While underscoring the rationale behind the exercise, Vivour-Adeniyi, explained that statistics show that about 80 per cent of those that report matrimonial abuse had pre-existing knowledge of their partner’s erratic behaviours before marriage but proceeded with the union. 
  
“It is to this end that we, having observed the important and strategic position of marriage registrars to provide a commanding perspective in pre-marriage counselling, which may prevent domestic violence, particularly Intimate Partner Violence (IPV) embarking on this.”
  
The permanent secretary in the ministry, Kikelomo Sanyaolu, represented by Oluwatoyin Adeniji, applauded the agency for the timely move, pledging her support in upholding the initiative. 

The Founder, the Institute of Family Engineering and Development Africa, Praise Fowowe, who was one of the resource persons, said that the training became “necessary because of the increase in domestic violence in the state. Many women saw the red flags before tying the knot but ignored them. The fact that there is a gap in professional counselling is also a problem, which led us to create a curriculum that registrars can deploy for intending couples, and spot abusers to prevent them from getting married.”
  
Still, in search of a solution to the menace of domestic and sexual violence, the state government said it was partnering with the Italian Consulate.
   
Vivour-Adeniyi, disclosed this while on a working visit to the Consul General of Italy, in Lagos.

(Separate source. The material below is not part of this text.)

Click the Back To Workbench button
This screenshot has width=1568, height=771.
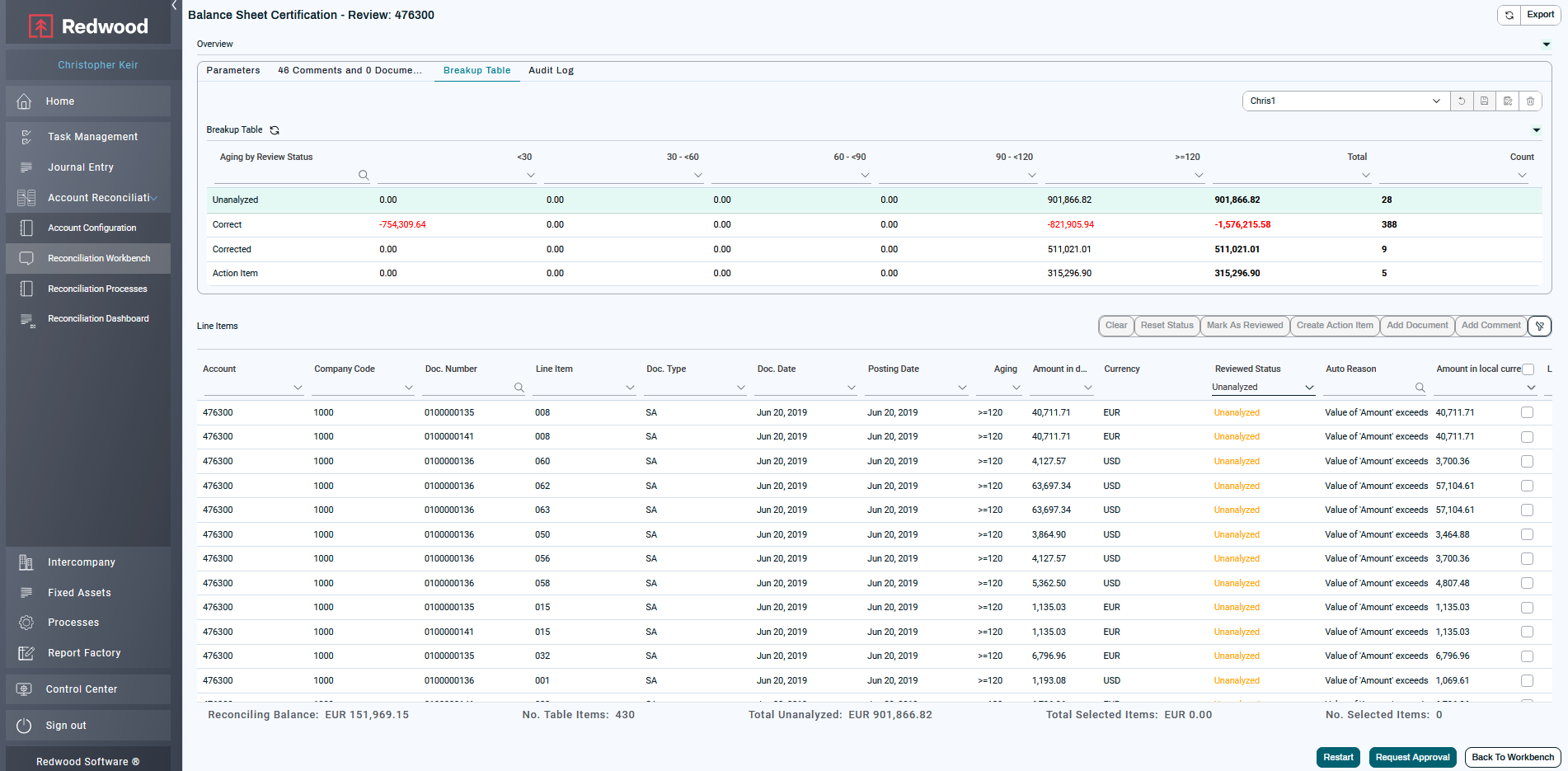coord(1512,757)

She said, “The aim of the visit was also to improve the collaboration between the agency and the Consulate, especially in building the capacity of responder agencies in investigating sexual and gender-based violence.
  
“We decry the high rate of sexual and gender-based violence in recent times and securing the support and assistance of well-meaning individuals and organisations will help the DSVA in its efforts to eradicate the menace in Lagos State.”